**Reading passage:**

# CS-513 Midterm 1

## Question 4
___
Wyatt Blair

3/26/24
___


#4 (25 Points)

Load the CANVAS “Admission_v2.CSV” dataset into R/Python. Remove the missing values if necessary. Discretize the “GRE” scores into “up to 500 inclusive”, “above 500 and up to 600”, “above 600 and up to 700” and “above 700”.  Also discretize the GPAs into “up to 2.5 inclusive”, “above 2.5 and up to 3”, “above 3 and up to 3.5”, and “over 3.5”.   Construct a Naïve Bayes model to classify admission (admission=’yes’) based on the other variables. Predict admission for a random sample (30%) of the data (test dataset). Measure the accuracy of the model. use (30%) of the data as test dataset


In [1]:
import numpy as np
import pandas as pd
import matplotlib.pyplot as plt

In [2]:
dataset = pd.read_csv("../data/Admission_v2.csv", index_col='Applicant')

dataset['GPA'] = dataset['GPA'].replace(' ', np.nan).astype(np.float64)
dataset['GRE'] = dataset['GRE'].replace(' ', np.nan).astype(np.float64)
dataset['ADMIT'] = dataset['ADMIT'].apply(lambda admit: np.int_(admit == 'YES'))

dataset['GPA'] = dataset['GPA'].fillna(dataset['GPA'].mean())
dataset['GRE'] = dataset['GRE'].fillna(dataset['GRE'].mean())

dataset.isnull().any()

ADMIT    False
GRE      False
GPA      False
RANK     False
dtype: bool

In [3]:
def bin_GRE(gre):

    if gre <= 500:
        return "up to 500 inclusive"
    elif 500 < gre <= 600:
        return "above 500 and up to 600"
    elif 600 < gre <= 700:
        return "above 600 up to 700"
    elif gre > 700:
        return "above 700"
    else:
        raise ValueError(f"Unrecognized GRE value: {gre}")

def bin_GPA(gpa):

    if gpa <= 2.5:
        return "up to 2.5 inclusive"
    elif 2.5 < gpa <= 3:
        return "above 2.5 and up to 3"
    elif 3 < gpa <= 3.5:
        return "above 3 and up to 3.5"

**Parts of the exercise:**
(1) Update the CS-513 midterm notebook from "dataset['GRE'] = dataset['GRE'].replace('" up to and including "dataset['GRE'] = dataset['GRE'].fillna(dataset['GRE'].mean())", replacing "mean" with "median".
(2) In the CS-513 midterm notebook, which column is set as the index when the CSV file is read?
(3) Resume the CS-513 midterm notebook from the point where it stops.

**Information provided:**
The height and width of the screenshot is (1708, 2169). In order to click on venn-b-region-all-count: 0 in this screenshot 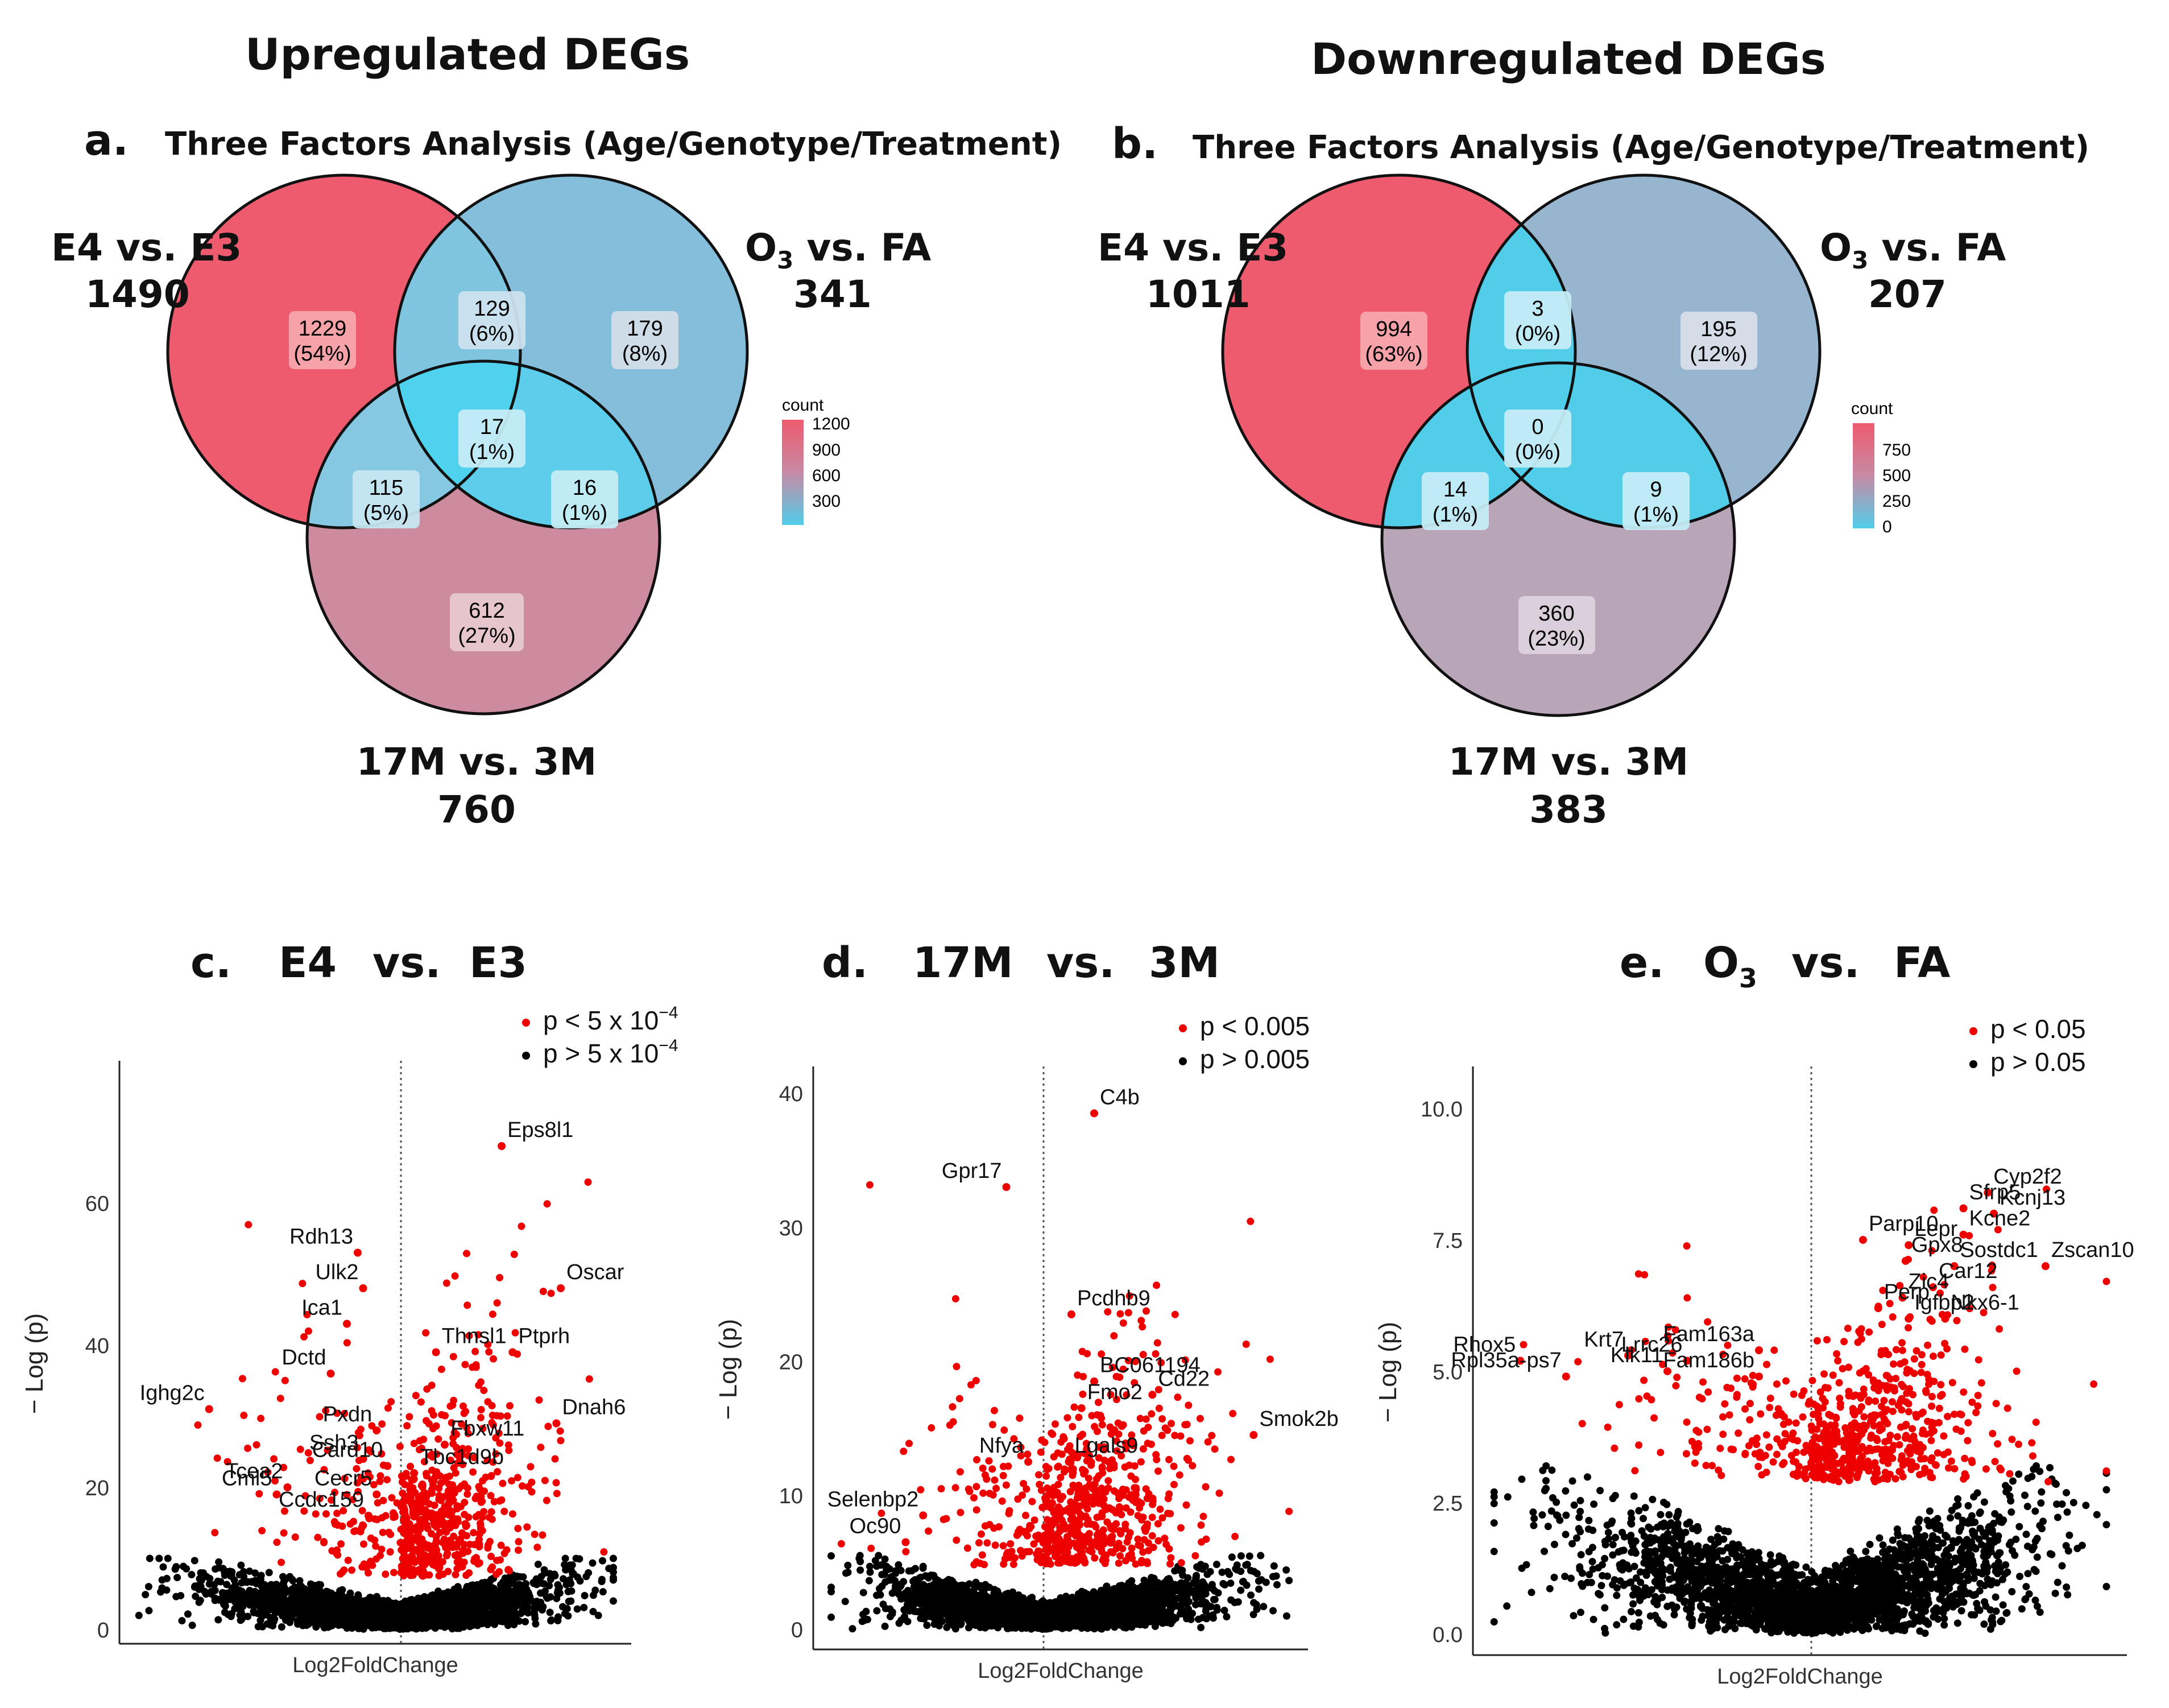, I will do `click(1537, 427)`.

**Answers to this exercise:**
(1)
dataset['GRE'] = dataset['GRE'].replace(' ', np.nan).astype(np.float64)
dataset['ADMIT'] = dataset['ADMIT'].apply(lambda admit: np.int_(admit == 'YES'))

dataset['GPA'] = dataset['GPA'].fillna(dataset['GPA'].median())
dataset['GRE'] = dataset['GRE'].fillna(dataset['GRE'].median())

(2) The Applicant column.

(3)
    elif gpa > 3.5:
        return "over 3.5"
    else:
        raise ValueError(f"Unrecognized GPA value: {gpa}")

In [4]:
discretized_dataset = dataset.copy()
discretized_dataset['GRE'] = discretized_dataset['GRE'].apply(bin_GRE)
discretized_dataset['GPA'] = discretized_dataset['GPA'].apply(bin_GPA)

discretized_dataset.head(5)

Unnamed: 0_level_0,ADMIT,GRE,GPA,RANK
Applicant,Unnamed: 1_level_1,Unnamed: 2_level_1,Unnamed: 3_level_1,Unnamed: 4_level_1
1001,0,up to 500 inclusive,over 3.5,3
1002,1,above 600 up to 700,over 3.5,3
1003,1,above 700,over 3.5,1
1004,1,above 600 up to 700,above 3 and up to 3.5,4
1005,0,above 500 and up to 600,above 2.5 and up to 3,4


In [5]:
train = discretized_dataset.sample(frac=0.7)
test = discretized_dataset.drop(train.index)

### Implement Naive Bayes

$P(y | a) = \frac{P(a | y)P(y)}{P(a)}$

$P(y | x_1, ..., x_j) = \frac{P(x_1, ..., x_j | y)P(y)}{P(x_1, ..., x_j)}$

___

$a = \{x_1, ..., x_j\}$ : Data-Point

$y$ : Class

$P(y | a)$ : Posterior Probability

$P(a | y)$ : Likelihood of Features

$P(y)$ : Prior Probabilitiy

$P(a)$ : Marginal Probability

___



In [19]:
# I am adapting some of the code I wrote for HW-2-Naive Bayes here

class NaiveBayes:

    def __init__(self, labelled_data, target):

        self.data = labelled_data
        self.target = target
        self.features = self.data.columns.to_list(); self.features.remove(self.target)
        
        self.feature_values = [
            val 
            for feat in self.features
            for val in self.data[feat].unique()
        ]

        self.classes = self.data[self.target].unique()
        self.probabilities = self.calculate_probabilities()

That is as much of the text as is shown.